Story Behind the Song: Ray Wylie Hubbard, ‘The Messenger’
The final track on Ray Wylie Hubbard's duets album, Co-Starring, is "The Messenger," a song that the singer has been performing for a long time. The original, non-duet version of the track appears on his 1994 album, Loco Gringo's Lament.
Over the course of Hubbard's long, storied career, "The Messenger" has stuck with him: It's a song that he keeps returning to, and on Co-Starring, he adds a gorgeous new element to the track thanks to vocal harmonies from Ronnie Dunn.
Having Dunn sing the song with him made the performance especially poignant, but "The Messenger" has been special to Hubbard ever since he wrote it. Read on to learn why, as told by the singer-songwriter himself.
I've been doing that song for a long time. I put it on other records. But then to have Ronnie Dunn do that harmony with me, I mean, that was just kind of a given.

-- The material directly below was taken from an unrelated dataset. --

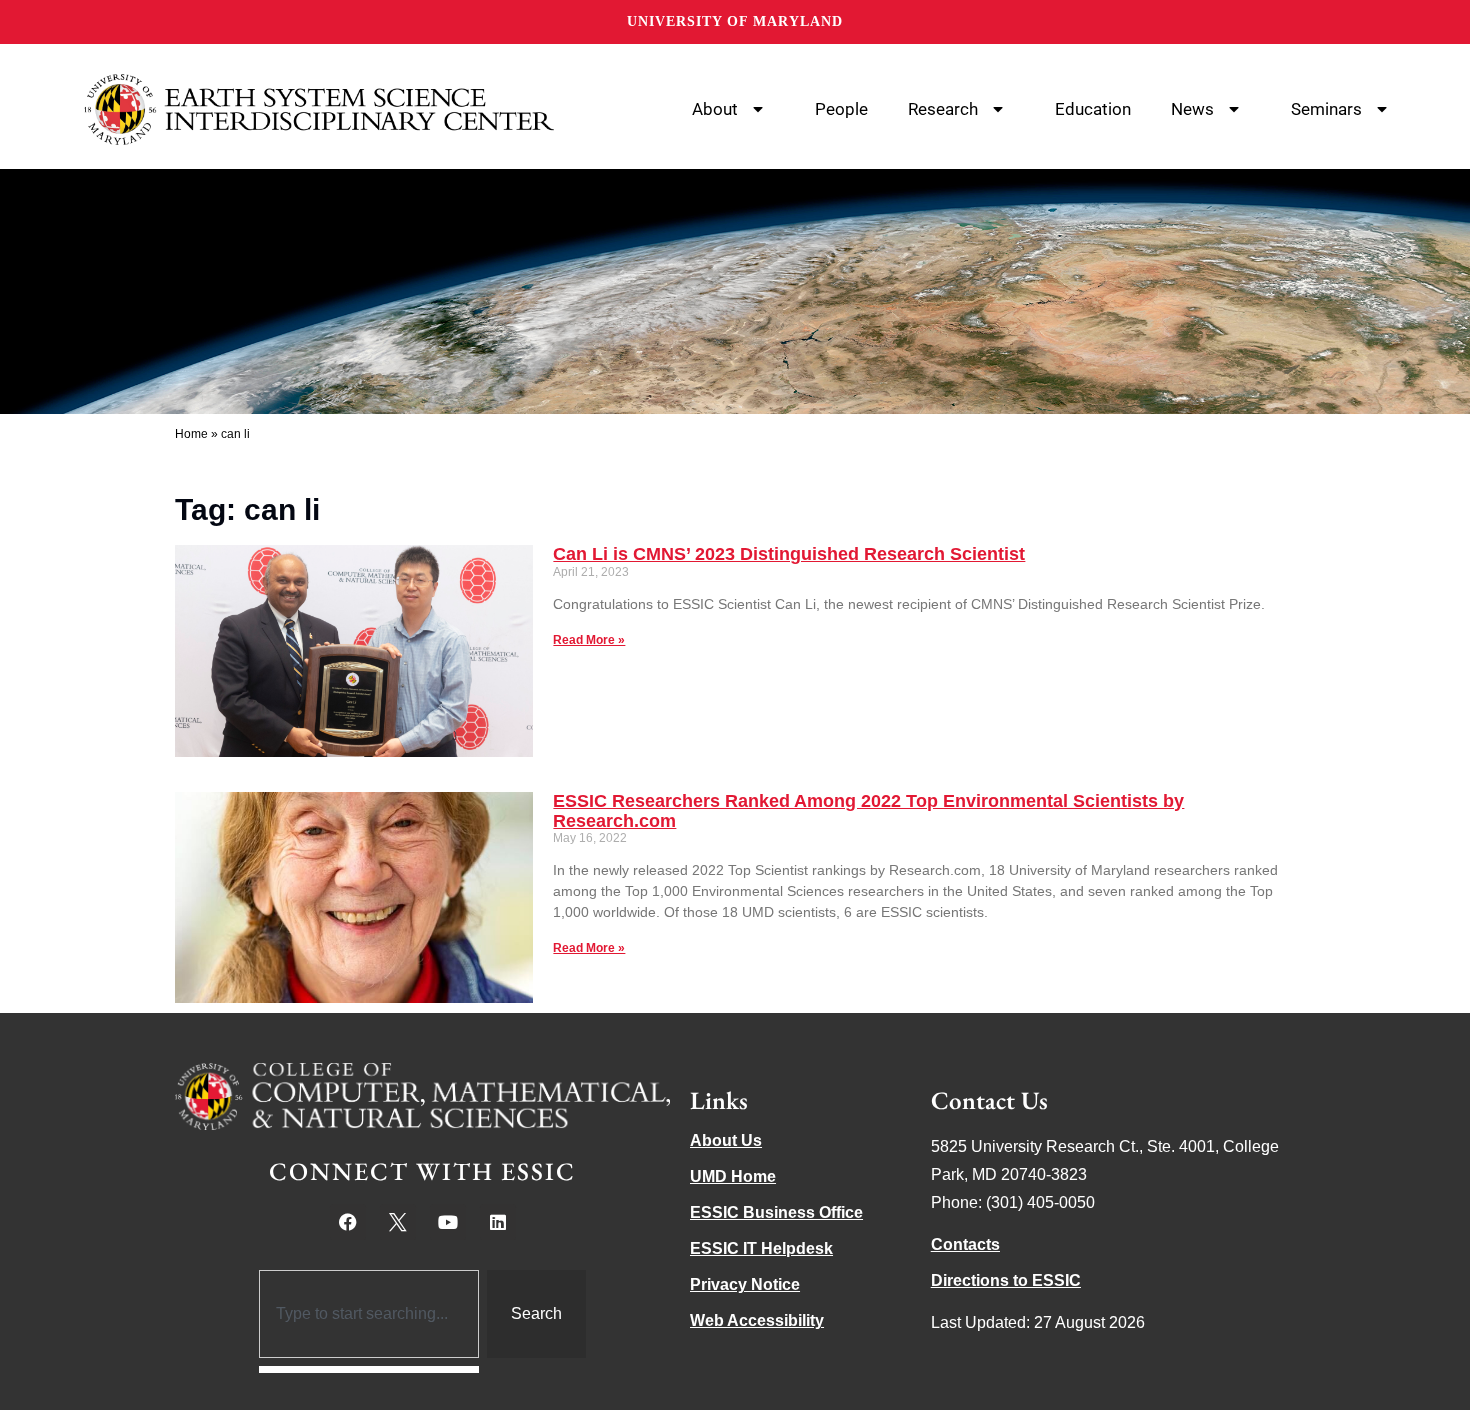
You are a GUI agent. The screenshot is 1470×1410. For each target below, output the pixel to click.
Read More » (589, 640)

It was the first song that I wrote after I got clean and sober, like, 30-something years ago. It's just always been there.

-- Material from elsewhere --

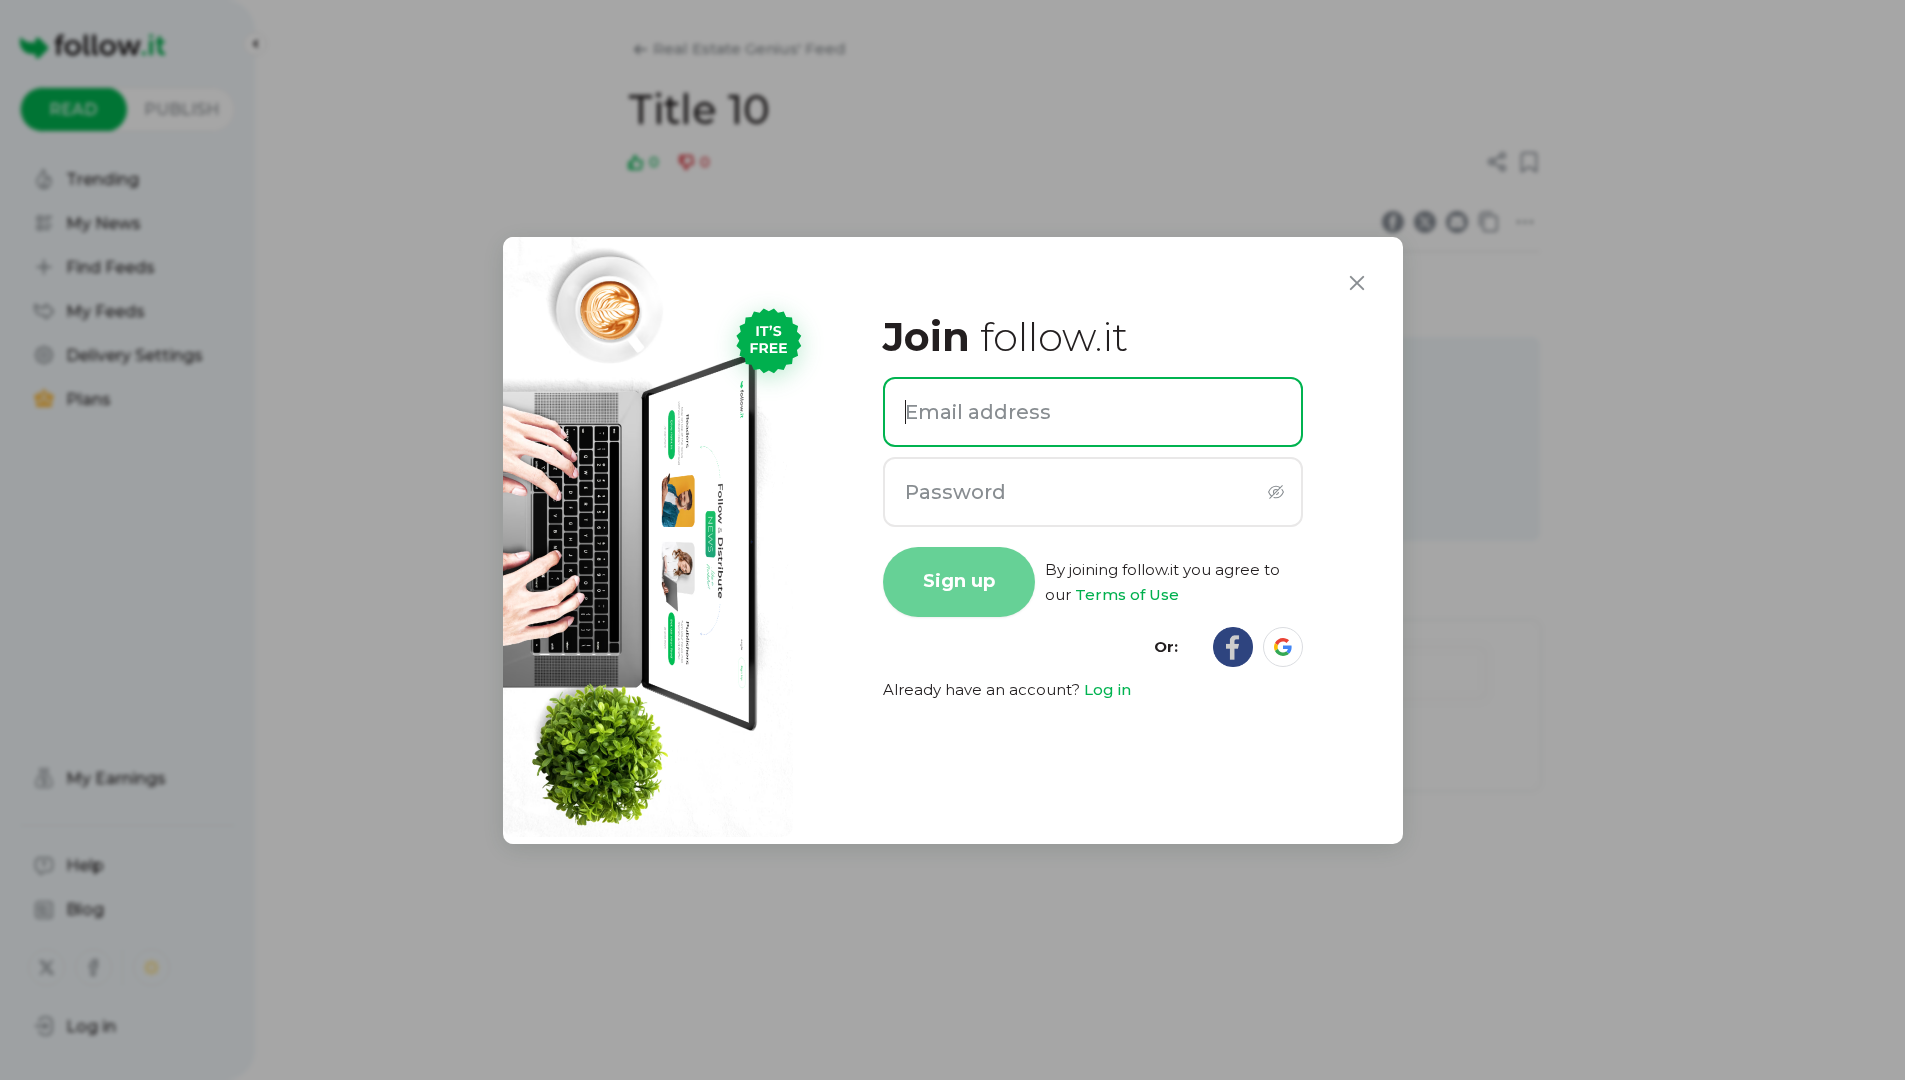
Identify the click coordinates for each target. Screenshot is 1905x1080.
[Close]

That line, "Our fears are like dragons / Guarding our most precious treasures ..." -- [it's saying] that, if we can remove our fear, there are these treasures. People that are afraid of flying, well, if they can get over that fear, then they can go to Hawaii. Or someone who's afraid of public speaking, well, if they can get over that fear, then they can become great speakers.
That idea has just always been there. I've always kind of carried it around with me. You know, it's a very precious song to me.